Is this bug back, what am i missing.
This is a vsan stretched cluster running 6.7u1.
HA Admission Control configuration can be seen in the pics attached. I am using cluster resource % (50) as recommended for vsan stretched clusters. The weird thing is on the HTML interface the Host Failure option is available but in the vSphere web client is not (which I think is how it should be on the HTML), not sure if this is a bug/issue just letting you know.
I have plenty of resources, as you can see in the picture attached... I can lose half of the cluster and still will have plenty to support my operation. Yet, the "Insufficient configured resources to satisfy the desired vSphere HA failover level on the cluster" warning is still showing.
What did i do wrong or am not understanding.
PS: I do have like 3 Vms with "small" cpu/mem reservations.
But I have enough resources to tolerate half the cluster going down or so I think.
I think I understand what this setting does and I don't want to have a performance impact in the event of a failure so that is why I set it to 0.
My Active memory utilization is really low (read here this is the metric used ). Cpu utilization is low too. see images attached
Thanks for the quick reply!
you might have enough resources to tolerate failures, but you still don't have enough resources to allow VMs to carry on with same performance, that's what that message is trying to say.
if you set that number to 100% then the warning you see will go for sure, but with 0% it's there. if you want to find out ideal number then you might have to try 25% or 50% or 75% etc to see if warning goes away.
when you are calculating available resources, consider total amount of cpu and memory reservation you have done and if 50% resource is lost, then that total reservation is still fully committed resource to corresponding VMs from your remaining available 50%, which then reduces resources for rest of the VMs and they might suffer during their peak utilization and start contending on rest of the available unreserved capacity.
Hope this helps.
I will try increasing the number as suggested, but I am also trying to understand the logic so that I can apply it to my capacity planning (At this point I have no clue as to what resource is causing the alarm to go off, memory seems the most obvious).
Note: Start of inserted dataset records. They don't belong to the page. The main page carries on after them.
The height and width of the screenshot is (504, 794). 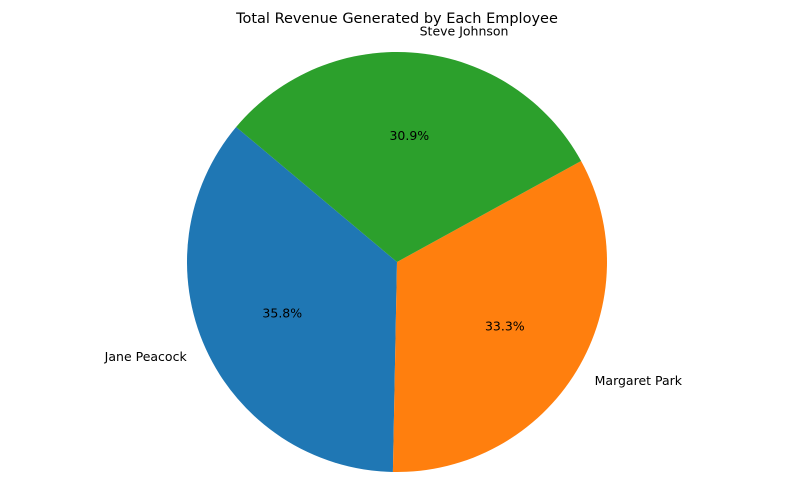 What do you see at coordinates (396, 19) in the screenshot?
I see `chart-title: Total Revenue Generated by Each Employee` at bounding box center [396, 19].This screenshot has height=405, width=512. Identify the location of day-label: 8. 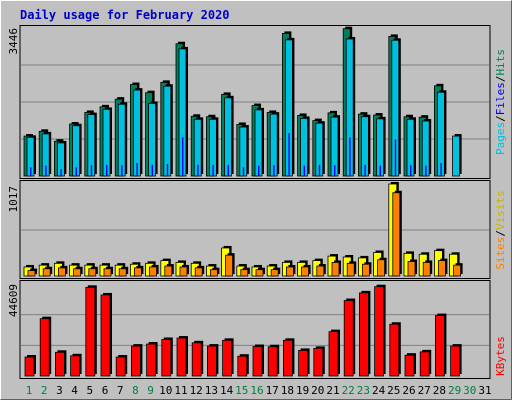
(136, 390).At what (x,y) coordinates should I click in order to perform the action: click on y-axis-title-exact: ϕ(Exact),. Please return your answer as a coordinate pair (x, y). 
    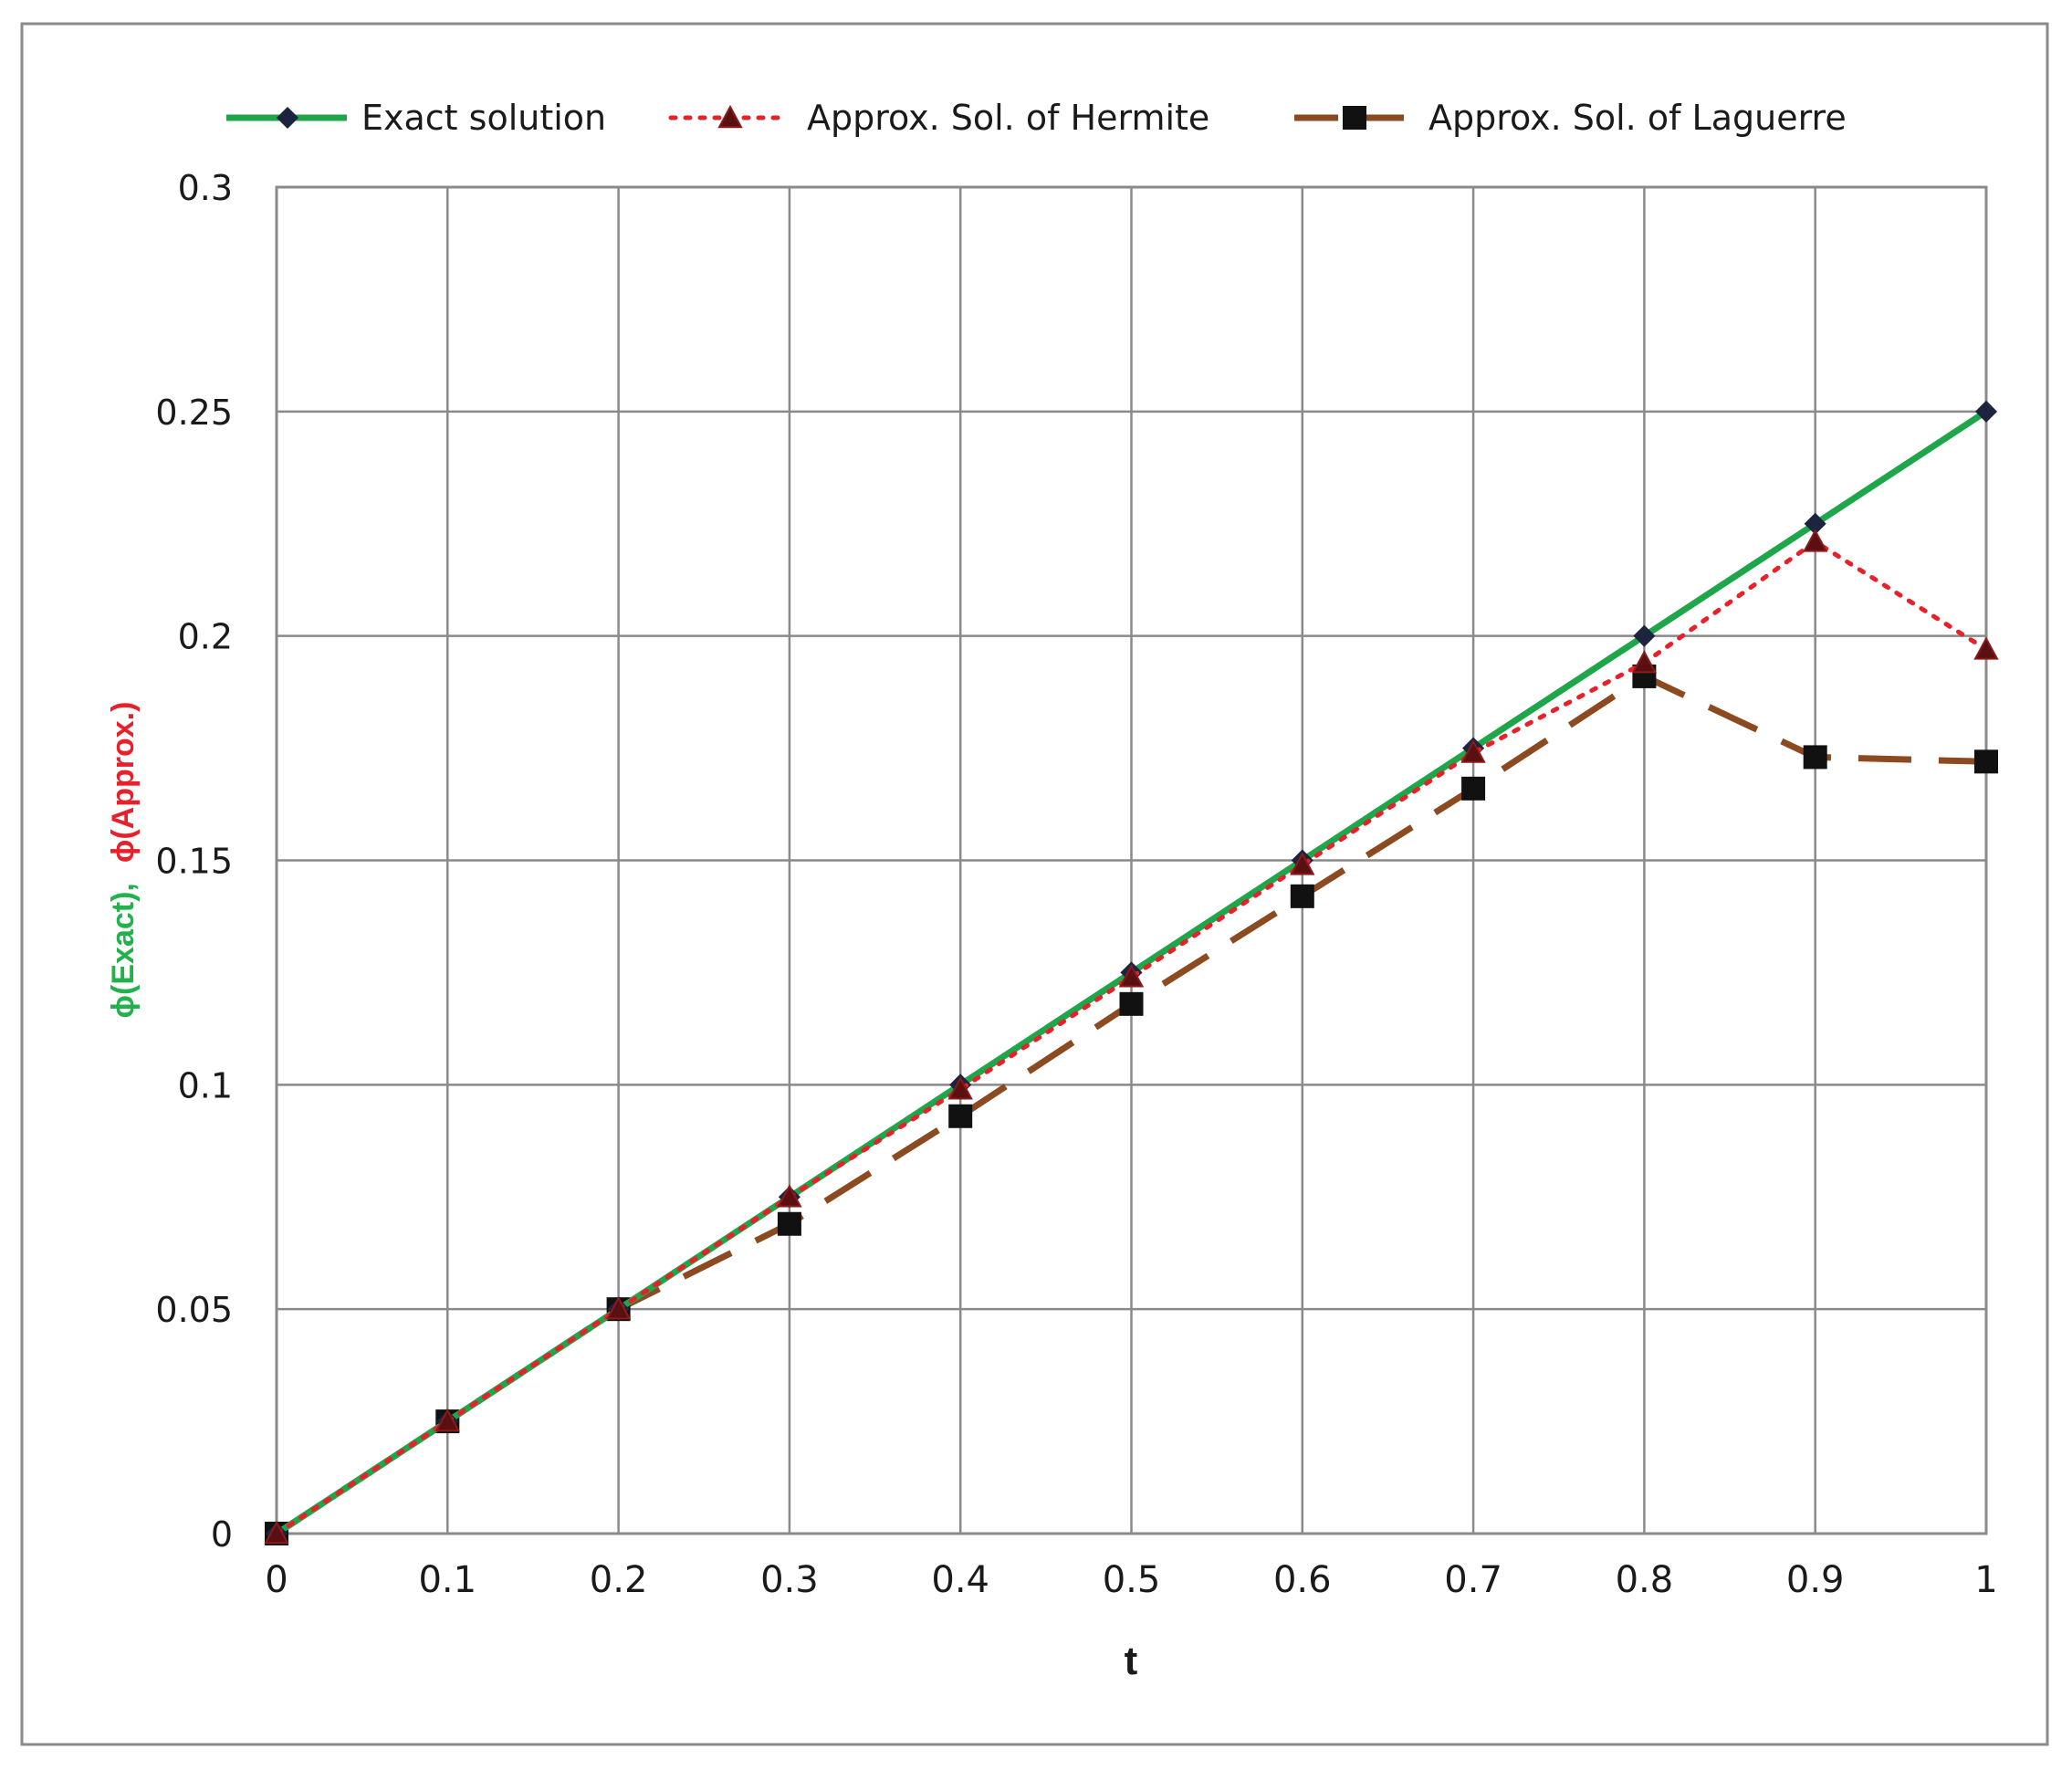
    Looking at the image, I should click on (124, 951).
I have tried reading multiple articles including the latest clustering deep dive book and I cant still grasp this HA admission control logic.
Anyways, here is additional info on my cluster:
My VM mem reservation add up to 40GB and cpu to 41200 MHz, like I said small...My total cluster resources 1.34 THz and 10.48 TB Memory. Based on the information provided in the article I linked in a previous reply and assuming the algorithm uses active memory (not consumed = used = active + overhead) everything tells me I have enough even to set a 0% degradation and be ok after half my cluster goes down. Please see a screenshot of my cluster resources attached.
Again, thanks for taking the time and for your quick response!
How many hosts in cluster do you have?
You have configured that you tolerate failure of 7 hosts. Can you set it for a while on e.g. 4 hosts and check if warning disappear? Just to check if it is connected with this option.
And second part:
Give us a info about current CPU and Menory reservations.